Electronic Thesis and Dissertation Repository

Degree

Doctor of Philosophy

Program

Geology

Supervisor

Plint, Guy

Abstract

Within a 90,000 km2 study area in SW Alberta, Santonian – basal Campanian strata of the upper Wapiabi Formation are dominated by marine rocks that thin westward from ~300 ~180 m over ~300 km, reflecting apparently spatially uniform flexural subsidence driven by the static load of the orogen. A high-resolution allostratigraphic framework established ten allomembers grouped in four informal tectono-stratigraphic ‘units’, three of which were previously recognized in NW Alberta. In the north and east, the formation is dominated by mudstone organized in numerous metre-scale siltier- and sandier-upward parasequences. A lack of clinoforms and abundant wave-formed sedimentary structures suggest that deposition took place on a shallow, low-gradient, wave-graded ramp where sediment transport was affected mainly by storm-generated combined flows.
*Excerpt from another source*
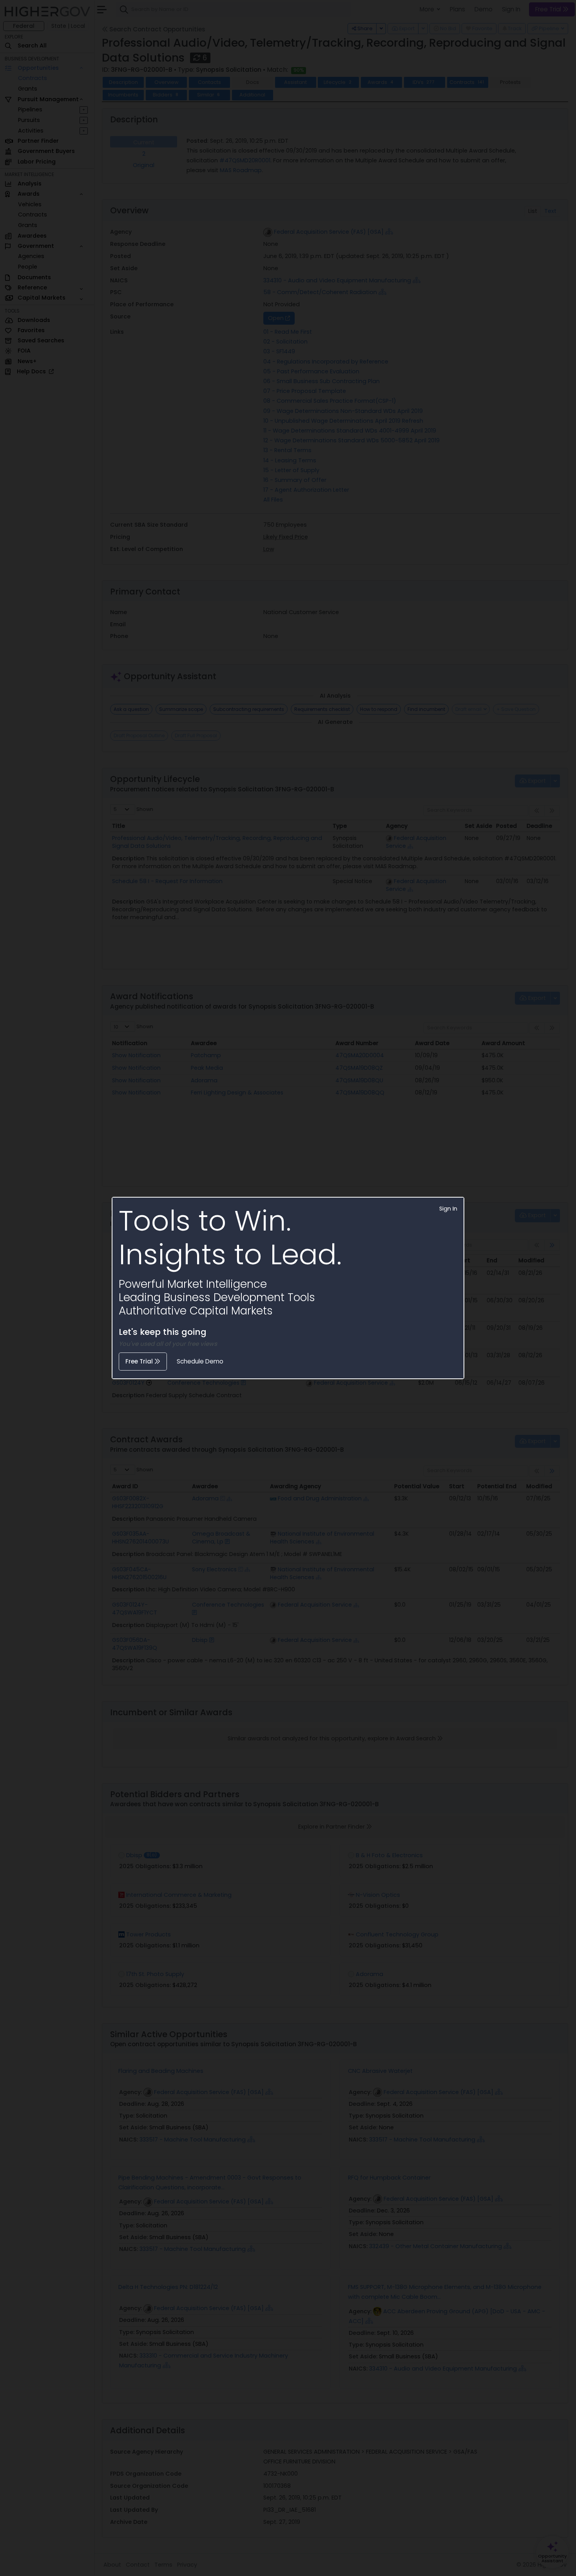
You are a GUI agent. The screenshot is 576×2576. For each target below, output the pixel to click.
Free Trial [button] (139, 1361)
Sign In (448, 1209)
In the south and west, marine mudstone passes laterally into nearshore sandstone and heterolithic coastal plain facies. Nearshore sandstone facies represent a broadly linear (although with some local irregularities), NW-SE-trending strandplain. Towards the SW, shoreface sandstones interdigitate with coeval coastal plain facies that represent an array of channel, crevasse splay, lake and floodplain environments. A net aggradationalprogradational stacking pattern with limited updip alluvial aggradation reflects minor tectonic subsidence in the SW. Subsequent increase in accommodation suggest minor eustatic rise recorded by subsequent backstep backstep of the shoreface. Integration of present and previous work shows that three tectono-stratigraphic ‘units’ can be recognized over a strike distance of > 800 km. The flexural depocentres of units 1 and 3 extend across the present study area, but unit 2 is confined to a northern depocentre; in the study area, unit 2 time is recorded by thin bioclastic condensed facies that formed on a contemporaneous forebulge. Isopach mapping on an allomember scale (order of 100- 200 kyr) revealed subtle differential subsidence across Precambrian basement domain boundaries resulted in the distortion of the wedge-shaped rock bodies typical of foreland basins. The clearest expression of this deep-seated control is along the boundary between the Vulcan Structure and the Medicine Hat Block. Differential movement between blocks may be attributable to subtle changes in in-plane stress, related to far-field forces resulting from tectonic activity in the Cordillera.